Russian central banker rebuffs fiscal deficit calls

Russia's central bank chairman on Tuesday criticized calls from a panel of experts appointed by Prime Minister Vladimir Putin for the government to run fiscal deficits in the coming decade and increase debt.

The panel, tasked with reworking Russia's strategy for economic development through 2020, reported to Putin for the first time and questioned the goal of eliminating the budget deficit in 2015 announced by Finance Minister Alexei Kudrin.

"This is an illusion, self-deception," central bank chairman Sergei Ignatyev said of the panel's position. "Some think that the state will have more resources (as a result of such policy). In fact it will result in diminished resources."

The warning from Ignatyev, a staunch ally of Kudrin, signals heated debates ahead as the government begins to draft the 2012 budget. Critics say Kudrin's fiscal prudence has worked against the goal of modernizing Russia's oil-dependent economy.

Addressing Putin, the panel's co-chairman Vladimir Mau said Russia could run a deficit equal to 2-4 percent of GDP in the next ten years and increase sovereign debt to 30 percent of GDP from the current 10 percent but no further.

"The debt quickly becomes unmanageable if you do not have an economy as diversified as in Germany," he said, adding that tax hikes were no alternative to borrowing since they would bring no more than 1-2 percent of GDP into the budget.

The idea is in line with an economy ministry scenario which sees Russia running a budget deficit until 2025.

Ignatyev argued that borrowing on such a scale would ultimately lead to higher domestic interest rates, stifling economic growth. He said that a deficit of 2-4 percent was acceptable for no more than two years.

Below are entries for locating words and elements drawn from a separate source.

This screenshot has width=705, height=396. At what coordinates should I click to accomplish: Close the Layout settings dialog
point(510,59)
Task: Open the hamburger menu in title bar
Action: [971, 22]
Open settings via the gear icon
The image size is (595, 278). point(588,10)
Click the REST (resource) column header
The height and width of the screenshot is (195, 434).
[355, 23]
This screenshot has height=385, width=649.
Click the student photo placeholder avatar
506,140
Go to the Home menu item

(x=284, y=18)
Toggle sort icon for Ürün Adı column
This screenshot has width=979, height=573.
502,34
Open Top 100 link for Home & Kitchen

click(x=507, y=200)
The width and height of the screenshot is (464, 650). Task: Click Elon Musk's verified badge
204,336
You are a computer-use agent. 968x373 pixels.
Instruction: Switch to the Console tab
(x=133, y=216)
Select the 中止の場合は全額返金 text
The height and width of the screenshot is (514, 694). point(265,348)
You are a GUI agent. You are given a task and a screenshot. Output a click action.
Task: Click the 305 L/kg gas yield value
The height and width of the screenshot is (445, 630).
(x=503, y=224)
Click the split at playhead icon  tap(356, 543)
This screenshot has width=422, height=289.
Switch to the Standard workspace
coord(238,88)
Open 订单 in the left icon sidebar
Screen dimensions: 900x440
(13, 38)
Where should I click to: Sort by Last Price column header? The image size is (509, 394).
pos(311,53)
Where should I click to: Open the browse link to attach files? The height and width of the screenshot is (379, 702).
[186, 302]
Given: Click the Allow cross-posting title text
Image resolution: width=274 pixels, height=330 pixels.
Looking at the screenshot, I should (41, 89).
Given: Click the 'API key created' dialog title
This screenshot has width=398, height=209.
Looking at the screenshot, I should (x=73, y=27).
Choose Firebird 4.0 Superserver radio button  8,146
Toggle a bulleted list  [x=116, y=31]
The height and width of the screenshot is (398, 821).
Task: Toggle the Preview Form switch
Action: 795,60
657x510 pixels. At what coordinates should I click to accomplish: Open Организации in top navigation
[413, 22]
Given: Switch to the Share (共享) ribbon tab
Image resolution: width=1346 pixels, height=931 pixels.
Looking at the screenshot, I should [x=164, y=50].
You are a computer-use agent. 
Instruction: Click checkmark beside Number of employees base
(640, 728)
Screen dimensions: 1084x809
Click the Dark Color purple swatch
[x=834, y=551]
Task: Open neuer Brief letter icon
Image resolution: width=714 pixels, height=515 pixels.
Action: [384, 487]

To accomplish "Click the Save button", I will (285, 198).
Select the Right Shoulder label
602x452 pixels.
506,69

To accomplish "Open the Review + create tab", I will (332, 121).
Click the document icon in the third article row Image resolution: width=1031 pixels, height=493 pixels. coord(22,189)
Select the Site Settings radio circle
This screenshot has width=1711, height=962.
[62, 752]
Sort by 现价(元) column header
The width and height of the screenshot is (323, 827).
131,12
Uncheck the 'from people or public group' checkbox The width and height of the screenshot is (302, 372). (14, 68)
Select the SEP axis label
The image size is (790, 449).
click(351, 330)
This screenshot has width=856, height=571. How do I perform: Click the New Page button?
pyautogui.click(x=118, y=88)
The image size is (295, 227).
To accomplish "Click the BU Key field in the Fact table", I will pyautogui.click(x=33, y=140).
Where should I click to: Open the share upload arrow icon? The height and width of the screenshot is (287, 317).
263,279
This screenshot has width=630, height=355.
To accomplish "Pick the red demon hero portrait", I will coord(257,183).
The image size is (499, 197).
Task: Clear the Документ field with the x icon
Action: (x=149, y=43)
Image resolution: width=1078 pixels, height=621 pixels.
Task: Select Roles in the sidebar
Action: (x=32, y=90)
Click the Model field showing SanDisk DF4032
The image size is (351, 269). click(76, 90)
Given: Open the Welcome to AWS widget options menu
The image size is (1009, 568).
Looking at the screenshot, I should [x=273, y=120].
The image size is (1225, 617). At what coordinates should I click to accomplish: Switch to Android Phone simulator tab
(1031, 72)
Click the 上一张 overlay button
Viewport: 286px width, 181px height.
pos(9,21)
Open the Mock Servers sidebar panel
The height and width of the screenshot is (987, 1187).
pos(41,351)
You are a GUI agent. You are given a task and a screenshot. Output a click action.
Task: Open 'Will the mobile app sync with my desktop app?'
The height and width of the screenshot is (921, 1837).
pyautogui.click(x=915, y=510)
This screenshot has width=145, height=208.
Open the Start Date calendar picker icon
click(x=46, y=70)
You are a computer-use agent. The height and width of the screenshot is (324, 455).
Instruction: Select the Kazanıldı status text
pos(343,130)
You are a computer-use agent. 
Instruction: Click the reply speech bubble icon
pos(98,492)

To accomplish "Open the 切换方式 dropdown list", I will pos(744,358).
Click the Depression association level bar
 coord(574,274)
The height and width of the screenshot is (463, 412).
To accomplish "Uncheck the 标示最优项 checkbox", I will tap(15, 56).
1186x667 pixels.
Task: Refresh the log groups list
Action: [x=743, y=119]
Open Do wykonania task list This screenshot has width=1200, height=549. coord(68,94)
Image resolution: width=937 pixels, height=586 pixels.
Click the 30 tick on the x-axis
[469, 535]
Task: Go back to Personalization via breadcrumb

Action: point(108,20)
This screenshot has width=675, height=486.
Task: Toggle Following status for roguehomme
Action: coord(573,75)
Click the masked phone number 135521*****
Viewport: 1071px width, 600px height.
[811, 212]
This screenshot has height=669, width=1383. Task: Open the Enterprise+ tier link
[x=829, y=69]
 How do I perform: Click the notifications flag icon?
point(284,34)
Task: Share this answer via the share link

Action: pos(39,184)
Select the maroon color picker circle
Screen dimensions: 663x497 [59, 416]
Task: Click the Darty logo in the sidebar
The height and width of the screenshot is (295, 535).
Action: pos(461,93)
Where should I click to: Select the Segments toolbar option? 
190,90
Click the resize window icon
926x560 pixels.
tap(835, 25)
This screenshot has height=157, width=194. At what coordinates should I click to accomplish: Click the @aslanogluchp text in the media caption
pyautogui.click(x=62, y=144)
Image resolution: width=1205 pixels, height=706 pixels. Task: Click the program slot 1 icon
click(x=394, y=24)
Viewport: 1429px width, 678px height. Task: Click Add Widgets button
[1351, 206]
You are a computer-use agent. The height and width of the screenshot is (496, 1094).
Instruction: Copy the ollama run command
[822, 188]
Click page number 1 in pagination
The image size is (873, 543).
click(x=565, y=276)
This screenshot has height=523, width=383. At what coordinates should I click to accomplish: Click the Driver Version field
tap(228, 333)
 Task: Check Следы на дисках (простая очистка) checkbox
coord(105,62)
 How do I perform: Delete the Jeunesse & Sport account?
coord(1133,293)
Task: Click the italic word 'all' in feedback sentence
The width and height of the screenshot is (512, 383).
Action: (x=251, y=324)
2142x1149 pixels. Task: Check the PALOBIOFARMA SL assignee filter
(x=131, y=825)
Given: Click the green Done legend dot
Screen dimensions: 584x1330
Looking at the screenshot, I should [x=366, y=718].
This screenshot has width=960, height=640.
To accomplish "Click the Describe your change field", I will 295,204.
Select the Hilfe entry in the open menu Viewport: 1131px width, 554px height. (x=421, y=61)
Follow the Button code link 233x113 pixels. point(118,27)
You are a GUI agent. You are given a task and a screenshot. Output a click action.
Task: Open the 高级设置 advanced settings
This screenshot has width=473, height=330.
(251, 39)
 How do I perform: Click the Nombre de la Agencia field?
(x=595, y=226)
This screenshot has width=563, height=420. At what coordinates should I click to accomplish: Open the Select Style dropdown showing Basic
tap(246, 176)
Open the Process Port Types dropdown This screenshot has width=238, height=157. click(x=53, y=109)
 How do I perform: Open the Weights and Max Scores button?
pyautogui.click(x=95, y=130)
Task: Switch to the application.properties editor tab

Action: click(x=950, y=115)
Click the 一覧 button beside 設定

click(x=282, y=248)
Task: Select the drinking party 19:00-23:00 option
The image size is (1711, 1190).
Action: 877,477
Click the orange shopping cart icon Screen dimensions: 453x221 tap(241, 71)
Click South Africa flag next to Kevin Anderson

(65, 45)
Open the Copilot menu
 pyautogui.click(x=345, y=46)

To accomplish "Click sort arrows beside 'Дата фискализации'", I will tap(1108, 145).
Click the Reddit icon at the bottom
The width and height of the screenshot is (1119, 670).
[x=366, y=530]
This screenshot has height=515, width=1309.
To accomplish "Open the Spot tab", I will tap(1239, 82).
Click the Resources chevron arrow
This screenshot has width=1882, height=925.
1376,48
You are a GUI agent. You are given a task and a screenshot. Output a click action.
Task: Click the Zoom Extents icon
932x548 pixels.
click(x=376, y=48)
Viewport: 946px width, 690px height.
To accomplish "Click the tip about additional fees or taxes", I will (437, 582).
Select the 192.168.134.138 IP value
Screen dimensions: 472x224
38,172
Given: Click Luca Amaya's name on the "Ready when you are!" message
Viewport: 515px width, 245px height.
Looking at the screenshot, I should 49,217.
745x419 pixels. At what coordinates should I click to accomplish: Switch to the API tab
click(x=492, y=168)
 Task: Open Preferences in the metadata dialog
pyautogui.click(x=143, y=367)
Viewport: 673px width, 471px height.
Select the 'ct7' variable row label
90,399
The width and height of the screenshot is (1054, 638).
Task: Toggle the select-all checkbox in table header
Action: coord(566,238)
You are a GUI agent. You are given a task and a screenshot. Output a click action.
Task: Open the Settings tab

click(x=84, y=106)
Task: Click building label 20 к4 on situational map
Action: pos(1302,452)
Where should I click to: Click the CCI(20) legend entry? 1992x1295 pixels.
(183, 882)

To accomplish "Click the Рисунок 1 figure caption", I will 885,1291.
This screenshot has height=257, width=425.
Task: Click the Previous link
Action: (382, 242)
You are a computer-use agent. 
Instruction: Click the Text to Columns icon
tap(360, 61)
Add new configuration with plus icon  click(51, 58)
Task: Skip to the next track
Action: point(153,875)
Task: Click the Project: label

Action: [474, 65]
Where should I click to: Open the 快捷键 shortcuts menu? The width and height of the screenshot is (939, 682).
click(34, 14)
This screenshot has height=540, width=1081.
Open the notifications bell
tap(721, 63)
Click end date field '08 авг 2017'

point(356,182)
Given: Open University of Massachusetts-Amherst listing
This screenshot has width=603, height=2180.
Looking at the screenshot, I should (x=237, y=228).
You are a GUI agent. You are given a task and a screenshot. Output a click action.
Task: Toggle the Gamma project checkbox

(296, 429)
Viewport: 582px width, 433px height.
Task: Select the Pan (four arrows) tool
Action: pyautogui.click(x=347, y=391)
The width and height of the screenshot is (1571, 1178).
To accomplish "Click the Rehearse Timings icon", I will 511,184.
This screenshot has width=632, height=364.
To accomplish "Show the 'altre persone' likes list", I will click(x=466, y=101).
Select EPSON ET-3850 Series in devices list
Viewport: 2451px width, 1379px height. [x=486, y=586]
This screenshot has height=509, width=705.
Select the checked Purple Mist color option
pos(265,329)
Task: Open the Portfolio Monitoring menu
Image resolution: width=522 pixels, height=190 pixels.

"State borrowing will squeeze out private investment, which as a rule is more efficient," Ignatyev said. "We need to be more conservative and more responsible. If we want to spend more, it is better to raise taxes."

Pressuire on Putin?

Mau told Putin that it was realistic to slash inflation rates to 3-5 percent in the short term through a more aggressive central bank policy, but added that inflation of 8-12 percent was "not catastrophic."

Ignatyev said that Russia could achieve 3-5 percent inflation in the short term, but that the effort would be complicated by distorted prices that would have to increase, such as the artificially low domestic price for natural gas.

Mau warned that an aggressive anti-inflationary policy could have political consequences for Putin, who has hinted he may seek to return to the presidency in a March 2012 vote.

"This is the question for you, Vladimir Vladimirovich. As soon as inflation falls and the exchange rate strengthens, you will become a victim of those who benefit from the weak exchange rate," Mau said.

"By calling me a victim you probably exaggerate, but I will be subjected to pressure for sure," Putin said.